Unusually high yields of salt production in Kep and Kampot province have surpassed the market’s low demand, filling the nation’s salt storage facilities to capacity, the head of a local industry body said yesterday.
The Kep-Kampot Salt Producers Community collected 300,000 tonnes of salt since the start of the current dry season, far beyond the usual yield, according to its co-director, Bun Baraing.
“This year there was no rain and it is hot, so we collected three times the amount of salt compared to the previous year,” he said. “Salt is everywhere now.
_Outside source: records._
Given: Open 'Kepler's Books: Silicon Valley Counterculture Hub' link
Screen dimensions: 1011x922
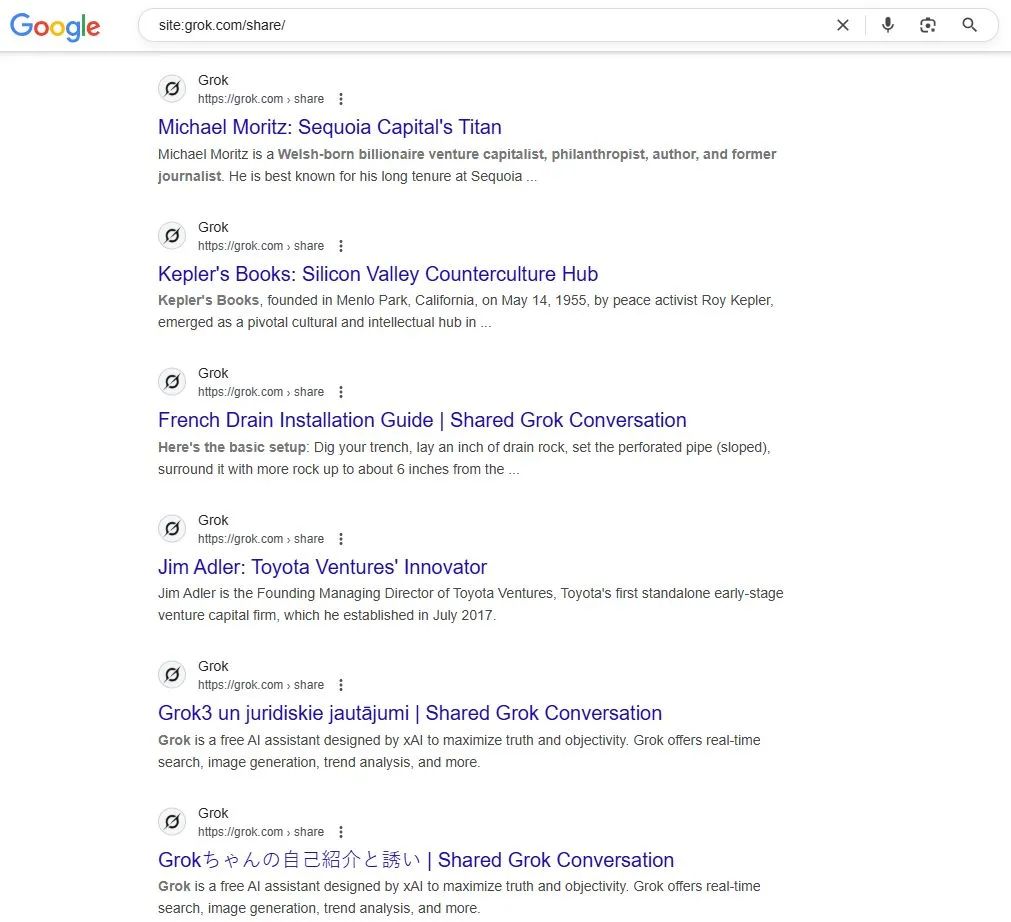Looking at the screenshot, I should click(377, 273).
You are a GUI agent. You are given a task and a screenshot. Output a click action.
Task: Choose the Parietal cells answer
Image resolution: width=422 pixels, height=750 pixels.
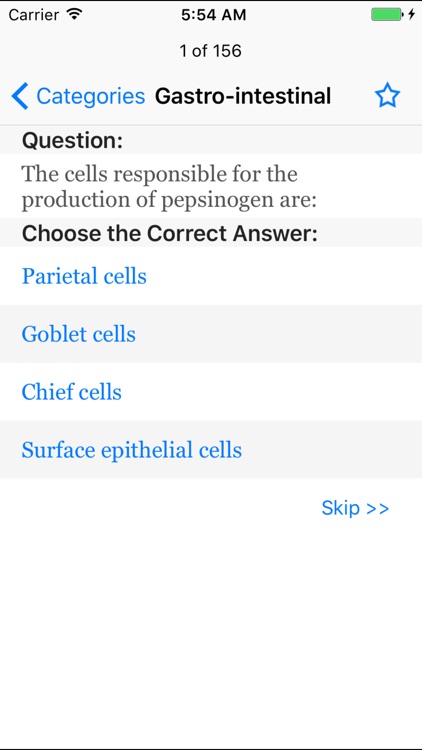pyautogui.click(x=211, y=276)
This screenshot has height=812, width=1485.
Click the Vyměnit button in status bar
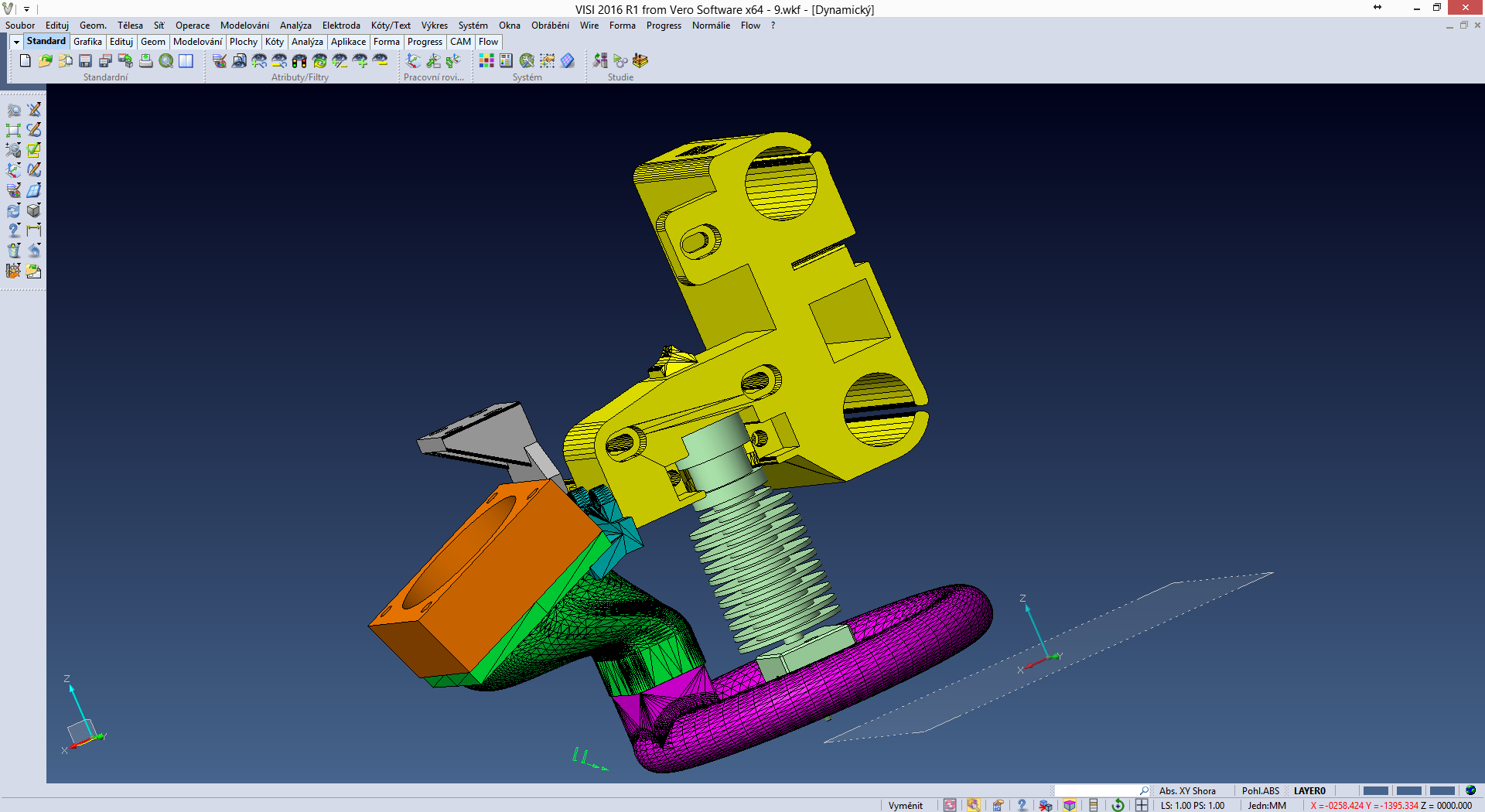click(x=905, y=805)
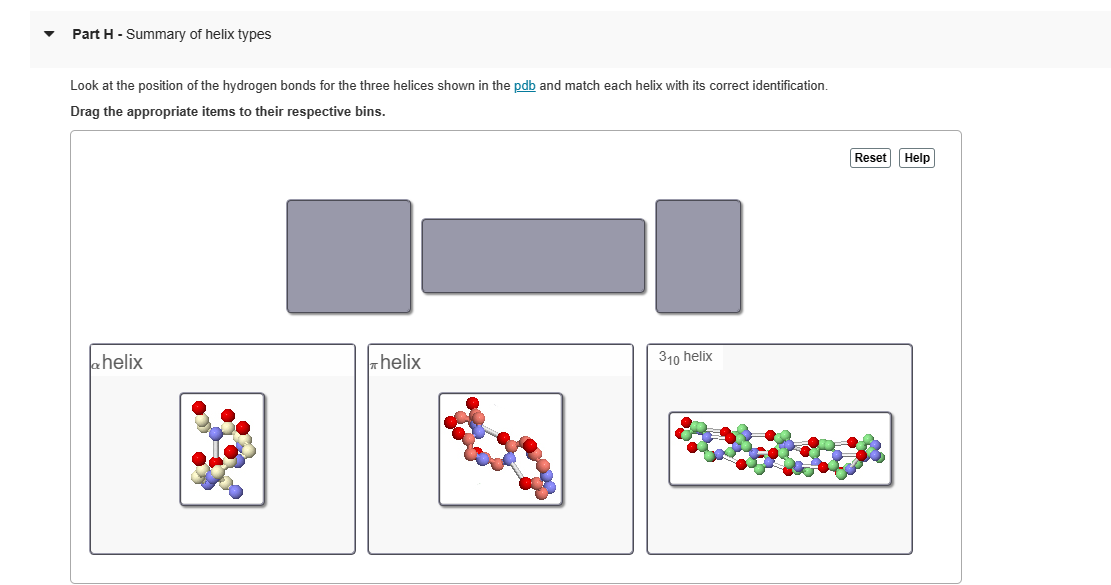Click the rightmost gray answer placeholder box
The height and width of the screenshot is (585, 1111).
click(697, 255)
We don’t have enough storage space, so we keep it outside and if you come to Kampot you will see salt everywhere, white like cotton.”
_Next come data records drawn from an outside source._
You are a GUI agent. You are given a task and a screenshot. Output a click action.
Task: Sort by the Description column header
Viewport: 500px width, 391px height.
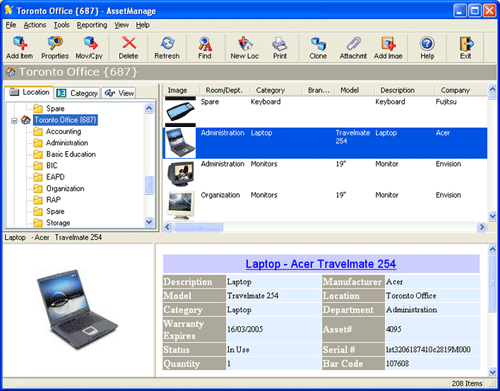tap(398, 90)
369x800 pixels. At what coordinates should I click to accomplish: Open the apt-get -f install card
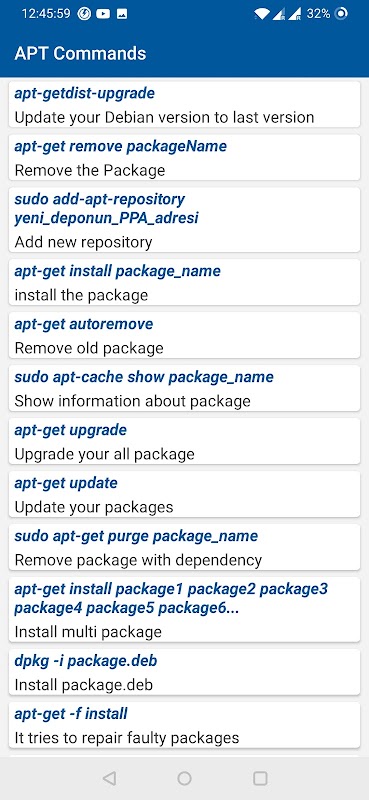pos(184,725)
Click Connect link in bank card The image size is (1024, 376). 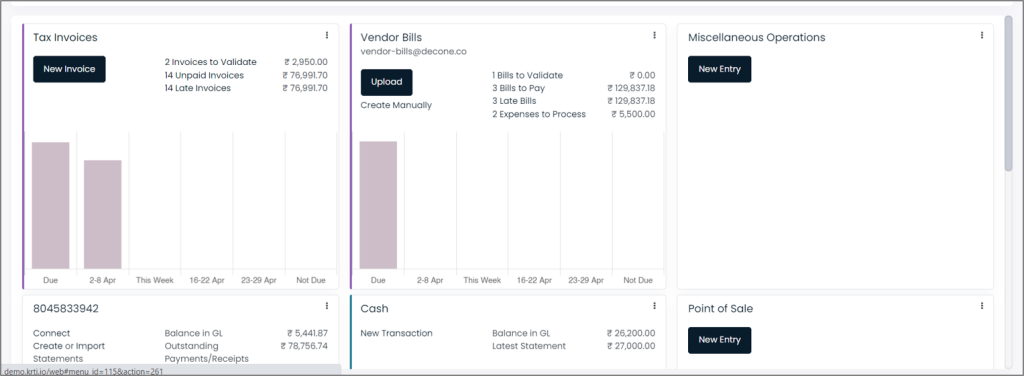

He said that the community, which harvests salt on over 4,000 hectares in two coastal provinces, only supplies its salt to the local market, where demand barely reaches 100,000 tonnes per year.
As a result of oversupply, the price of local salt has fallen to a low $50 per tonne, compared to $70 per tonne a year ago.
“We cannot solve the problem because as of now there is no place to export to and we don’t know what to do with our salt stock,” Baraing said.
However, to stop collecting salt was not an option because it would damage the salt fields and render them unproductive in future seasons.
“We will continue salt farming in the hope that there will be a solution, but it is most likely hopeless,” Baraing said.